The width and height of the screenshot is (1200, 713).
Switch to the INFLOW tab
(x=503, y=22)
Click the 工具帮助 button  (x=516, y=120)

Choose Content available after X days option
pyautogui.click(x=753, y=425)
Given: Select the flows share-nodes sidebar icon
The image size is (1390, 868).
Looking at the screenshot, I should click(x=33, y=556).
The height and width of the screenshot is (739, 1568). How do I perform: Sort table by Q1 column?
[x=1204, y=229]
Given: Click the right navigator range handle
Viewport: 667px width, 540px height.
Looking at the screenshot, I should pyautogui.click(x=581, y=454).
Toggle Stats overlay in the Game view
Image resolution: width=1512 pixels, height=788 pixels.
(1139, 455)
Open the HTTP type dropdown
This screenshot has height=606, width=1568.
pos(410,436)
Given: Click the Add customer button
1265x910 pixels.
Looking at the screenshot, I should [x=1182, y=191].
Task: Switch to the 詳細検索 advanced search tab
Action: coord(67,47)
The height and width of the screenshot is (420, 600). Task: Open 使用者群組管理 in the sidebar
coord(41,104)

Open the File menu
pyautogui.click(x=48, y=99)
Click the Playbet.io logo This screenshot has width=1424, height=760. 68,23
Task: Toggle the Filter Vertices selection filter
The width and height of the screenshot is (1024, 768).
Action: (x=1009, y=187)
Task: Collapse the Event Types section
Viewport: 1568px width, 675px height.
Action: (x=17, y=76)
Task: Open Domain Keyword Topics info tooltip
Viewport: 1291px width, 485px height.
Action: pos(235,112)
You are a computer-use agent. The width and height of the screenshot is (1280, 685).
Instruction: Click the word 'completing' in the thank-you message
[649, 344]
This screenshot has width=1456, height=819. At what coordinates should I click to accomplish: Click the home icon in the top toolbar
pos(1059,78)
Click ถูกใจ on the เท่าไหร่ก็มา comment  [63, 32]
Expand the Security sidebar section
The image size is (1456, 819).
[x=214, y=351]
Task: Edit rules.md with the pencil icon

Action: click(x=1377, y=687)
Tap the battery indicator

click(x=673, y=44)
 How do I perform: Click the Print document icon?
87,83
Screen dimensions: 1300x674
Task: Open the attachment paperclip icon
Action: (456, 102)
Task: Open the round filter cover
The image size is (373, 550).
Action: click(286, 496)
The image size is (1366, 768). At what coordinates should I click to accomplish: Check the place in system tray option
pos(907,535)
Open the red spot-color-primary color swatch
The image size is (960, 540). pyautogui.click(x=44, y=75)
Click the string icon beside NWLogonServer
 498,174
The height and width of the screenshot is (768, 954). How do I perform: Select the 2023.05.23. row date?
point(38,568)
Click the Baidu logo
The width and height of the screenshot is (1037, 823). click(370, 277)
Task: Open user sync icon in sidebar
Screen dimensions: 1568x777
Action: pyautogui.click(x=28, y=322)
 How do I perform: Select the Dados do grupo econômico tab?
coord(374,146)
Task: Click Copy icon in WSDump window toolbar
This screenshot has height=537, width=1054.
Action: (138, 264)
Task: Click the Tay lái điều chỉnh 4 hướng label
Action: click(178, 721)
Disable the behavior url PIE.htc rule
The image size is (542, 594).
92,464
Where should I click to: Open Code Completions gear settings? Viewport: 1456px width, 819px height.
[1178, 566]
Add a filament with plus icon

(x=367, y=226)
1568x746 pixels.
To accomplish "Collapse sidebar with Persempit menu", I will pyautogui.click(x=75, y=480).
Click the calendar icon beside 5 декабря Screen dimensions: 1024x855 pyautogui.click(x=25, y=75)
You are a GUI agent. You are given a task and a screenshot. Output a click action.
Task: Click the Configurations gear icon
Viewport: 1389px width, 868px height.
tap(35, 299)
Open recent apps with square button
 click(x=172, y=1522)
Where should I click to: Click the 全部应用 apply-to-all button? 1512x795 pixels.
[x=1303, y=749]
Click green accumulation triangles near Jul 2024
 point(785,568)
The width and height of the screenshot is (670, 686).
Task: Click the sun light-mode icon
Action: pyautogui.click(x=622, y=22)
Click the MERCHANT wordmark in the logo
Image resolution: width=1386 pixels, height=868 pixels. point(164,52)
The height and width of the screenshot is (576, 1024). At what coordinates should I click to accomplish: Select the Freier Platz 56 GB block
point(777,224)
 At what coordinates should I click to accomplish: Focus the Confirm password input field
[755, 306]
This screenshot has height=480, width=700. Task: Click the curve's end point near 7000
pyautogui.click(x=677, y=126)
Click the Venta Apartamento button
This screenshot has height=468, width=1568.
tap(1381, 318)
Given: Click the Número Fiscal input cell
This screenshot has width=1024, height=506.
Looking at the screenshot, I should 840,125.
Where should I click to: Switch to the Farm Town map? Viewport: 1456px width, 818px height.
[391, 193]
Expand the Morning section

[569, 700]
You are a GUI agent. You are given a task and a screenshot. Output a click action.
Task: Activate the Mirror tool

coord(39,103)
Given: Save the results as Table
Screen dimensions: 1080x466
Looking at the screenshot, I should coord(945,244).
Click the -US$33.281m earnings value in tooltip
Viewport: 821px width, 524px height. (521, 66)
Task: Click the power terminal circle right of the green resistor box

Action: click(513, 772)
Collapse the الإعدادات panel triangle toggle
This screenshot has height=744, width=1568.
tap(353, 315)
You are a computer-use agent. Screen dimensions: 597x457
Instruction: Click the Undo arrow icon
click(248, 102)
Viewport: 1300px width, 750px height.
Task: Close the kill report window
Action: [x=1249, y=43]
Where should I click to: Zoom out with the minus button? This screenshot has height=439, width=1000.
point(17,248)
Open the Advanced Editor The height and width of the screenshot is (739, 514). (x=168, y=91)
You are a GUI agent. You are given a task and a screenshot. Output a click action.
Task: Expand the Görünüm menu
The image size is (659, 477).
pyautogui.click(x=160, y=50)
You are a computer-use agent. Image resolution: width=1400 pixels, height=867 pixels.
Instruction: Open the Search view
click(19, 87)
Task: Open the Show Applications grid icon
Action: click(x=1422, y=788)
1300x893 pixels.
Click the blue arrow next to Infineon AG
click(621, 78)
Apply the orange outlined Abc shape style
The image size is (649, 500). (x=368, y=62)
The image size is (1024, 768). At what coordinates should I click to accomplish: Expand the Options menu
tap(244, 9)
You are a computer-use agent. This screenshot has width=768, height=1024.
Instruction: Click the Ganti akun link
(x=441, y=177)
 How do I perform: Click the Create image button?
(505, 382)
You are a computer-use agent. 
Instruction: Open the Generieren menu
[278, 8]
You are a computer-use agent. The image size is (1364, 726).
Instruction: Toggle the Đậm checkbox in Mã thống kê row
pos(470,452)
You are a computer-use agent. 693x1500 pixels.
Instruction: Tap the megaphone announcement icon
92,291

^^^^

◆ Task to complete ◆
Present every line of the listing above as a numbered list, omitting the blank lines.

◆ Completed exercise ◆
1. The width and height of the screenshot is (1200, 713).
2. Switch to the INFLOW tab
3. (x=503, y=22)
4. Click the 工具帮助 button  (x=516, y=120)
5. Choose Content available after X days option
6. pyautogui.click(x=753, y=425)
7. Given: Select the flows share-nodes sidebar icon
8. The image size is (1390, 868).
9. Looking at the screenshot, I should click(x=33, y=556).
10. The height and width of the screenshot is (739, 1568). How do I perform: Sort table by Q1 column?
11. [x=1204, y=229]
12. Given: Click the right navigator range handle
13. Viewport: 667px width, 540px height.
14. Looking at the screenshot, I should pyautogui.click(x=581, y=454).
15. Toggle Stats overlay in the Game view
16. Image resolution: width=1512 pixels, height=788 pixels.
17. (1139, 455)
18. Open the HTTP type dropdown
19. This screenshot has height=606, width=1568.
20. pos(410,436)
21. Given: Click the Add customer button
22. 1265x910 pixels.
23. Looking at the screenshot, I should [x=1182, y=191].
24. Task: Switch to the 詳細検索 advanced search tab
25. Action: coord(67,47)
26. The height and width of the screenshot is (420, 600). Task: Open 使用者群組管理 in the sidebar
27. coord(41,104)
28. Open the File menu
29. pyautogui.click(x=48, y=99)
30. Click the Playbet.io logo This screenshot has width=1424, height=760. 68,23
31. Task: Toggle the Filter Vertices selection filter
32. The width and height of the screenshot is (1024, 768).
33. Action: (x=1009, y=187)
34. Task: Collapse the Event Types section
35. Viewport: 1568px width, 675px height.
36. Action: (x=17, y=76)
37. Task: Open Domain Keyword Topics info tooltip
38. Viewport: 1291px width, 485px height.
39. Action: pos(235,112)
40. You are a computer-use agent. The width and height of the screenshot is (1280, 685).
41. Instruction: Click the word 'completing' in the thank-you message
42. [649, 344]
43. This screenshot has width=1456, height=819. At what coordinates should I click to accomplish: Click the home icon in the top toolbar
44. pos(1059,78)
45. Click ถูกใจ on the เท่าไหร่ก็มา comment  [63, 32]
46. Expand the Security sidebar section
47. The image size is (1456, 819).
48. [x=214, y=351]
49. Task: Edit rules.md with the pencil icon
50. Action: click(x=1377, y=687)
51. Tap the battery indicator
52. click(x=673, y=44)
53.  How do I perform: Click the Print document icon?
54. 87,83
55. Screen dimensions: 1300x674
56. Task: Open the attachment paperclip icon
57. Action: (456, 102)
58. Task: Open the round filter cover
59. The image size is (373, 550).
60. Action: click(286, 496)
61. The image size is (1366, 768). At what coordinates should I click to accomplish: Check the place in system tray option
62. pos(907,535)
63. Open the red spot-color-primary color swatch
64. The image size is (960, 540). pyautogui.click(x=44, y=75)
65. Click the string icon beside NWLogonServer
66.  498,174
67. The height and width of the screenshot is (768, 954). How do I perform: Select the 2023.05.23. row date?
68. point(38,568)
69. Click the Baidu logo
70. The width and height of the screenshot is (1037, 823). click(370, 277)
71. Task: Open user sync icon in sidebar
72. Screen dimensions: 1568x777
73. Action: pyautogui.click(x=28, y=322)
74.  How do I perform: Select the Dados do grupo econômico tab?
75. coord(374,146)
76. Task: Click Copy icon in WSDump window toolbar
77. This screenshot has height=537, width=1054.
78. Action: (138, 264)
79. Task: Click the Tay lái điều chỉnh 4 hướng label
80. Action: click(178, 721)
81. Disable the behavior url PIE.htc rule
82. The image size is (542, 594).
83. 92,464
84. Where should I click to: Open Code Completions gear settings? Viewport: 1456px width, 819px height.
85. [1178, 566]
86. Add a filament with plus icon
87. (x=367, y=226)
88. 1568x746 pixels.
89. To accomplish "Collapse sidebar with Persempit menu", I will pyautogui.click(x=75, y=480).
90. Click the calendar icon beside 5 декабря Screen dimensions: 1024x855 pyautogui.click(x=25, y=75)
91. You are a GUI agent. You are given a task and a screenshot. Output a click action.
92. Task: Click the Configurations gear icon
93. Viewport: 1389px width, 868px height.
94. tap(35, 299)
95. Open recent apps with square button
96.  click(x=172, y=1522)
97. Where should I click to: Click the 全部应用 apply-to-all button? 1512x795 pixels.
98. [x=1303, y=749]
99. Click green accumulation triangles near Jul 2024
100.  point(785,568)
101. The width and height of the screenshot is (670, 686).
102. Task: Click the sun light-mode icon
103. Action: pyautogui.click(x=622, y=22)
104. Click the MERCHANT wordmark in the logo
105. Image resolution: width=1386 pixels, height=868 pixels. point(164,52)
106. The height and width of the screenshot is (576, 1024). At what coordinates should I click to accomplish: Select the Freier Platz 56 GB block
107. point(777,224)
108.  At what coordinates should I click to accomplish: Focus the Confirm password input field
109. [755, 306]
110. This screenshot has height=480, width=700. Task: Click the curve's end point near 7000
111. pyautogui.click(x=677, y=126)
112. Click the Venta Apartamento button
113. This screenshot has height=468, width=1568.
114. tap(1381, 318)
115. Given: Click the Número Fiscal input cell
116. This screenshot has width=1024, height=506.
117. Looking at the screenshot, I should 840,125.
118. Where should I click to: Switch to the Farm Town map? Viewport: 1456px width, 818px height.
119. [391, 193]
120. Expand the Morning section
121. [569, 700]
122. You are a GUI agent. You are given a task and a screenshot. Output a click action.
123. Task: Activate the Mirror tool
124. coord(39,103)
125. Given: Save the results as Table
126. Screen dimensions: 1080x466
127. Looking at the screenshot, I should coord(945,244).
128. Click the -US$33.281m earnings value in tooltip
129. Viewport: 821px width, 524px height. (521, 66)
130. Task: Click the power terminal circle right of the green resistor box
131. Action: click(513, 772)
132. Collapse the الإعدادات panel triangle toggle
133. This screenshot has height=744, width=1568.
134. tap(353, 315)
135. You are a computer-use agent. Screen dimensions: 597x457
136. Instruction: Click the Undo arrow icon
137. click(248, 102)
138. Viewport: 1300px width, 750px height.
139. Task: Close the kill report window
140. Action: [x=1249, y=43]
141. Where should I click to: Zoom out with the minus button? This screenshot has height=439, width=1000.
142. point(17,248)
143. Open the Advanced Editor The height and width of the screenshot is (739, 514). (x=168, y=91)
144. You are a GUI agent. You are given a task and a screenshot. Output a click action.
145. Task: Expand the Görünüm menu
146. The image size is (659, 477).
147. pyautogui.click(x=160, y=50)
148. You are a computer-use agent. Image resolution: width=1400 pixels, height=867 pixels.
149. Instruction: Open the Search view
150. click(19, 87)
151. Task: Open the Show Applications grid icon
152. Action: click(x=1422, y=788)
153. 1300x893 pixels.
154. Click the blue arrow next to Infineon AG
155. click(621, 78)
156. Apply the orange outlined Abc shape style
157. The image size is (649, 500). (x=368, y=62)
158. The image size is (1024, 768). At what coordinates should I click to accomplish: Expand the Options menu
159. tap(244, 9)
160. You are a computer-use agent. This screenshot has width=768, height=1024.
161. Instruction: Click the Ganti akun link
162. (x=441, y=177)
163.  How do I perform: Click the Create image button?
164. (505, 382)
165. You are a computer-use agent. 
166. Instruction: Open the Generieren menu
167. [278, 8]
168. You are a computer-use agent. The image size is (1364, 726).
169. Instruction: Toggle the Đậm checkbox in Mã thống kê row
170. pos(470,452)
171. You are a computer-use agent. 693x1500 pixels.
172. Instruction: Tap the megaphone announcement icon
173. 92,291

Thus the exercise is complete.